Bottleneck ViT

class cv.backbones.BoT_ViT.model.BoT_ViT(mhsa_num_heads, attention_dropout=0.0, num_classes=1000, in_channels=3)[source]

Bases: Module

BoT-ViT (Bottleneck Transformers for Visual Recognition) model architecture from paper.

This class implements the BoT-ViT model, combining convolutional and bottleneck transformer blocks for feature extraction and classification. The model processes input images through multiple residual groups and a final classification layer.

Parameters:

mhsa_num_heads (int) – The number of heads for the multi-head self-attention layer.
attention_dropout (float, optional) – Dropout rate for attention layers (default: 0.0).
num_classes (int, optional) – Number of output classes for classification (default: 1000).
in_channels (int, optional) – Number of input channels for the images, typically 3 for RGB (default: 3).

Example

>>> model = BoT_ViT(mhsa_num_heads=8, attention_dropout=0.1, num_classes=1000)

initializeConv()[source]

Initialize convolutional layers with specific weight and bias initialization.

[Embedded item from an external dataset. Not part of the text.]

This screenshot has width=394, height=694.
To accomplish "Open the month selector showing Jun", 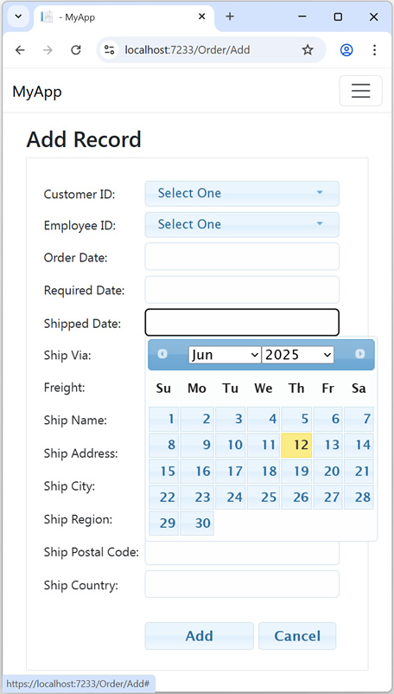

This method initializes the weights and biases of convolutional layers using a specific strategy: - Weights: Initialized with a normal distribution where the mean is 0.0 and the standard deviation is computed based on the number of input units and output channels. - Biases: Initialized to 0.0.

The standard deviation for weight initialization is calculated using the formula:

\[\text{std} = \sqrt{\frac{2}{n_{\text{in}}}}\]

where:

\[n_{\text{in}} = \text{kernel_size[0]}^2 \times \text{out_channels}\]

The weight initialization is performed as follows:

\[\text{weight} \sim \mathcal{N}(\text{mean}=0.0, \text{std})\]

Biases are initialized with:

\[\text{bias} = 0.0\]

This initialization helps in stabilizing the learning process and improving the convergence rate.

forward(x)[source]

Defines the forward pass through the BoT-ViT model.

The input tensor passes through the initial convolutional layers, followed by multiple residual groups, and is then processed through the classifier for final classification.

Parameters:: x (torch.Tensor) – Input tensor of shape (batch_size, in_channels, height, width).
Returns:: Output tensor after passing through the model, with shape (batch_size, num_classes).
Return type:: torch.Tensor

Example

>>> output = model(torch.randn(1, 3, 224, 224))  # Example input tensor of shape (batch_size, channels, height, width)